Cell phones emit a dangerous non-ionizing form of electromagnetic radiation; radiation which can be absorbed by the tissues and cells which come into close contact with the phone, e.g., the head and neck. Scientific studies in the past have produced conflicting results; however, more recent studies working with long term exposure, (ten years or more), have clearly established that a link between cell phone use and certain forms of cancer exists.
Drs. Lai and Singh (University of Washington) were the first to use the comet assay in rats to show DNA damage, double strand breaks, after being exposed to cell phone radiation. The comet assay is one of the most conclusive tests available to measure the fragmentation of DNA.
Their work coincides with the findings of Dr. Andrew Goldsworthy, MSc PhD, in The Biological Effects of Weak Electromagnetic Fields, from March 2012. Dr. Goldsworthy concludes that, “If similar DNA fragmentation were to occur in the whole organism, we would expect an increased risk of cancer, since essential genes that control cell division may be either damaged or lost.”
Current studies looking at the incidence of brain cancer are backing this up. Using the cell phone on a regular basis almost doubles the chance of adult brain cancers on the side of the head used for talking on the phone. Cancers are not just confined to the brain. Cancers of the parotid salivary gland and the thyroid gland, located in the neck, are on the rise too.
In 2009 on Capitol Hill, several well respected experts testified on the potential health effects for cell phone users (270 million), in front of the Senate Appropriations Subcommittee.
• Dr. John Bucher, Associate Director of the National Institutes of Health, National toxicology program, testified, “As of now, with only 10-12 years exposure, and use increasing dramatically, there is a concern of increase in brain cancer, related to use. Children have a configuration of the skull which allows deeper penetration of cell phone radiation with a potentially greater risk.”
• Dr. Siegal Sadetzki, Cancer and radiation epidemiology director of the Chaim Sheba Medical Center, (Israel) conducted 10 years of research in this area and published findings in 2008 on the findings of salivary gland tumors with heavy usage. Dr. Sadetski saw consistent positive results and observed the tumors always appeared on the same side of the head where the phone was held.

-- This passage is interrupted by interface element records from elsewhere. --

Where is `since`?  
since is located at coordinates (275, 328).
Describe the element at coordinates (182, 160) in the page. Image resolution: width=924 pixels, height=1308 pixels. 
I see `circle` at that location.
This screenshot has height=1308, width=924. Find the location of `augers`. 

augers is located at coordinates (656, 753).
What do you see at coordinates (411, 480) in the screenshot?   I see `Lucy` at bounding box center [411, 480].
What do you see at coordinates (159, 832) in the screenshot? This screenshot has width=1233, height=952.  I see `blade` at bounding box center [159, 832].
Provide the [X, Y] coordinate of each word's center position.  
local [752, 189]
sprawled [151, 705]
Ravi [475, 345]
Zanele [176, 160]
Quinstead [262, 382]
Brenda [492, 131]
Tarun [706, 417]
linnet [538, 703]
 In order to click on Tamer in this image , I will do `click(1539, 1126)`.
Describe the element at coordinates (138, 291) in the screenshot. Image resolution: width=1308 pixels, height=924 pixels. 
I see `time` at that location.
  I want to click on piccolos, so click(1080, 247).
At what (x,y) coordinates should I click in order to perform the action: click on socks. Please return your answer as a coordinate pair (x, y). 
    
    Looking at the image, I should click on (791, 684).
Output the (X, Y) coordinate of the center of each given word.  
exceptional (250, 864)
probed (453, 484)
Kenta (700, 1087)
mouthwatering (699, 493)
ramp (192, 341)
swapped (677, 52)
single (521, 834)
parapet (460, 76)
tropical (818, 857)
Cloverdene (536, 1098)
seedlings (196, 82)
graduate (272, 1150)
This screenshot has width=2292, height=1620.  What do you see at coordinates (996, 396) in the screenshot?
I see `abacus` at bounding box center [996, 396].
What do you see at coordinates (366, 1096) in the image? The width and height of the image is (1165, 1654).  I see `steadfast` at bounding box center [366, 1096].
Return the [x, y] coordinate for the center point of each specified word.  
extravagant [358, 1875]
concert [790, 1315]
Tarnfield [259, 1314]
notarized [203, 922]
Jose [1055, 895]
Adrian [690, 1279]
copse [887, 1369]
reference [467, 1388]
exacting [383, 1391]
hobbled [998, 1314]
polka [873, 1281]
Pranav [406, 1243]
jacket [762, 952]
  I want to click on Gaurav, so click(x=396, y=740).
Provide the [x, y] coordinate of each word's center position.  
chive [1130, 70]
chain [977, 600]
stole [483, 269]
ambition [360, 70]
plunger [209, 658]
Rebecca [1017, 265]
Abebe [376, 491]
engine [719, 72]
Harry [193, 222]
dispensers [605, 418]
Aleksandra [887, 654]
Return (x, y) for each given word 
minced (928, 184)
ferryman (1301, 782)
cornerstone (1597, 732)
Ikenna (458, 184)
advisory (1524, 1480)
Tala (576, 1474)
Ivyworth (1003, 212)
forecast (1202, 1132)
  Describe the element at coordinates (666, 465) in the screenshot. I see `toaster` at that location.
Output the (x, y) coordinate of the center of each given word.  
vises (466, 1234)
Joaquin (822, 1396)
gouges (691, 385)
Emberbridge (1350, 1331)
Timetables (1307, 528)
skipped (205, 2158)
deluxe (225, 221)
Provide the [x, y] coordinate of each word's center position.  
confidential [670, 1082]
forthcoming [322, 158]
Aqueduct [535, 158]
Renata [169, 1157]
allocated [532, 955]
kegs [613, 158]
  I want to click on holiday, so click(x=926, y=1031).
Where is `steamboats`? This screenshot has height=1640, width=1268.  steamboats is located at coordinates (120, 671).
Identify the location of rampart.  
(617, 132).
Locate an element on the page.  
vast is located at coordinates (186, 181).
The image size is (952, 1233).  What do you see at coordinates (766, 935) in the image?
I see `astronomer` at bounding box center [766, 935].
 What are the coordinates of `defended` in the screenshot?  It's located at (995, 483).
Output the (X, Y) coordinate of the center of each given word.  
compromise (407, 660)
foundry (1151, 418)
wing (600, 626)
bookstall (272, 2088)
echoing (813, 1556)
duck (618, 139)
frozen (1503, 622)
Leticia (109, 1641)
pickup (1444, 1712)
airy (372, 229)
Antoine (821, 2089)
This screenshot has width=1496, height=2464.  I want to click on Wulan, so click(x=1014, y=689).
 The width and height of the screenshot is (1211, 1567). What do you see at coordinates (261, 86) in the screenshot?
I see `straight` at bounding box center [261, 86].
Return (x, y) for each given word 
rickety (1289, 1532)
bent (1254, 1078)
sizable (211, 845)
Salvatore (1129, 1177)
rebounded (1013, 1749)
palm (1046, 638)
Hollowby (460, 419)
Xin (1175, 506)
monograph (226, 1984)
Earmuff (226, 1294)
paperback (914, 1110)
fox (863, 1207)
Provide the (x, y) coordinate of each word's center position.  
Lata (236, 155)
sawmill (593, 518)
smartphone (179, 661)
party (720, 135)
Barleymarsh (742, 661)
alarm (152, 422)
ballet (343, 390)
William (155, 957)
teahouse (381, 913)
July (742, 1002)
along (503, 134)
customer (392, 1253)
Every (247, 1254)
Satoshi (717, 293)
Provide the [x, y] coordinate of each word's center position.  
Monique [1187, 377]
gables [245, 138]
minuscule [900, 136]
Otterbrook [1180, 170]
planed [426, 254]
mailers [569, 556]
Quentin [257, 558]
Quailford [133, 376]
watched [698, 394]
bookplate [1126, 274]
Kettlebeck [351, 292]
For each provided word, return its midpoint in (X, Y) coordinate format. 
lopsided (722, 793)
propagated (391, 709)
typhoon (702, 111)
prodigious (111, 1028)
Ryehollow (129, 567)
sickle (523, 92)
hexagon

• Dr. Devra Lee Davis, University of Pittsburgh, epidemiology professor, cited Dr. Leonard Hardell’s work in Sweden on heavy cell phone use before age 20. “As adults these subjects had 4-6 times more brain tumors by the time they reached their 30s. For younger people, the risk increases to five times more.” Dr. Davis goes on to testify, “If we tie in Dr. Lai and Dr. Singh’s work with the human studies of Dr. Sadetski and others that have looked at people who have ten years of exposure or more, we have strong evidence.”
• Dr. Davis also recommends holding a cell phone no closer than one inch to your body. Her suggestion comes straight out of the manual for the Blackberry and iPhone. “I am calling for warning labels. I am simply calling to codify what the industry is currently telling us about cell phones.”
A final consideration: Dr. Lai came to the conclusion that certain findings coincided with who was backing the study financially. Almost seventy percent of the studies sponsored outside the industry showed a connection between cell phone use and health complications while less than 30% of the studies sponsored by the cell phone industry reported similar findings.